Managing a fractious opposition in the run up to the 1990 election was never easy. Pulled between the old style interventionism that lurked among some of his colleagues, and the newer free market aspirations of Ruth Richardson, Simon Upton, Doug Kidd and Jenny Shipley, Bolger restrained the latter group and cajoled the former. His biggest mistake, was to over-promise in 1990 when he didn’t need to. That, and what perhaps became the ultimately fatal mistake of supporting a referendum on proportional representation, marred an otherwise epoch-making three years (1990-93). Bolger let Richardson move National into free market mode, which was as foreign to its ranks as it had been to Labour’s between 1984-90.
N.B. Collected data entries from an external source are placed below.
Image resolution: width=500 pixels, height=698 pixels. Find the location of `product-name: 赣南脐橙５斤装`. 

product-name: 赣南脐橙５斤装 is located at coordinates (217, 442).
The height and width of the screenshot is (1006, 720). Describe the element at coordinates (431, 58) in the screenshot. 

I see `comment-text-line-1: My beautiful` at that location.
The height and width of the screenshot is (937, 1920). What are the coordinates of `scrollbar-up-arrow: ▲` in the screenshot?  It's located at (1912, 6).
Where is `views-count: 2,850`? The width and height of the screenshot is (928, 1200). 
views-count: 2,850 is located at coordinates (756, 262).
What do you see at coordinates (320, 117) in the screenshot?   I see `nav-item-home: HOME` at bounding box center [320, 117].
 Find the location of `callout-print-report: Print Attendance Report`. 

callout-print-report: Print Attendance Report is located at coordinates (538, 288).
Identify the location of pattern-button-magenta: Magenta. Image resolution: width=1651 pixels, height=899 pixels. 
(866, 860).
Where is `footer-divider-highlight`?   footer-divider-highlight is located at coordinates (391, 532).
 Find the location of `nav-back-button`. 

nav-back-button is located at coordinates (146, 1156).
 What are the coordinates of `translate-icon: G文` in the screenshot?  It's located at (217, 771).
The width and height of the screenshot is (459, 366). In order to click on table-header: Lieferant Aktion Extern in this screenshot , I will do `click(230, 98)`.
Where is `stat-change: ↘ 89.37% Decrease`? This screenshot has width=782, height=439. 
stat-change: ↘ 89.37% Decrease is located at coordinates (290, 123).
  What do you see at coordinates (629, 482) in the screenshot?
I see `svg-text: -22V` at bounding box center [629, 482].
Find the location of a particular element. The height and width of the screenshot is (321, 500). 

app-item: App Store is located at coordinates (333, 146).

Yet, Jim Bolger’s pragmatism again allowed him to negotiate his way towards MMP, a system that he instinctively opposed, with more skill than his opponents. When it came to the post-election card play in 1996, he put more on the table than Labour. Too much, ultimately, for his own good. Separate negotiations between the two main parties and New Zealand First, without prior boundary lines being established in joint talks between National and Labour, ultimately produced a coalition that Jim Bolger must have rued this last twelve months. While he secured an extra year as Prime Minister, not even his management skills were up to controlling unruly coalition partners. Finding it increasingly distasteful to defend the indefensible, Bolger hunkered down and became less accessible to his backbenchers. The Beehive became like a bunker, separating him from his colleagues who seemed able to plan their insurrection with an ease that boggled seasoned observers.
While there has always been a certain bombast about him, and sometimes an overweening pride, Jim Bolger may well be remembered for his simple savvy. “Great helmsmen” pursue their missions by steering their ships through shoals with sufficient care to return intact. Battered, and likely to lose the next race, the National Party has nevertheless managed to keep the economy on a market course despite reckless advice from other quarters. In the end that may be seen as Jim Bolger’s greatest achievement, greater than the maintenance and development of an independent foreign policy or progress on several levels of race relations. Flinty faced at times, he never lost his sense of balance. The same Prime Minister who allowed Ruth Richardson and Jenny Shipley their heads, warned the National Party’s divisional chairpeople at his recent valedictory meeting with them that the party was in danger of being ruled by the cost of everything while appreciating the value of nothing. This comment tells us something about Jim Bolger’s instincts. It is certainly a timely reminder to his successor.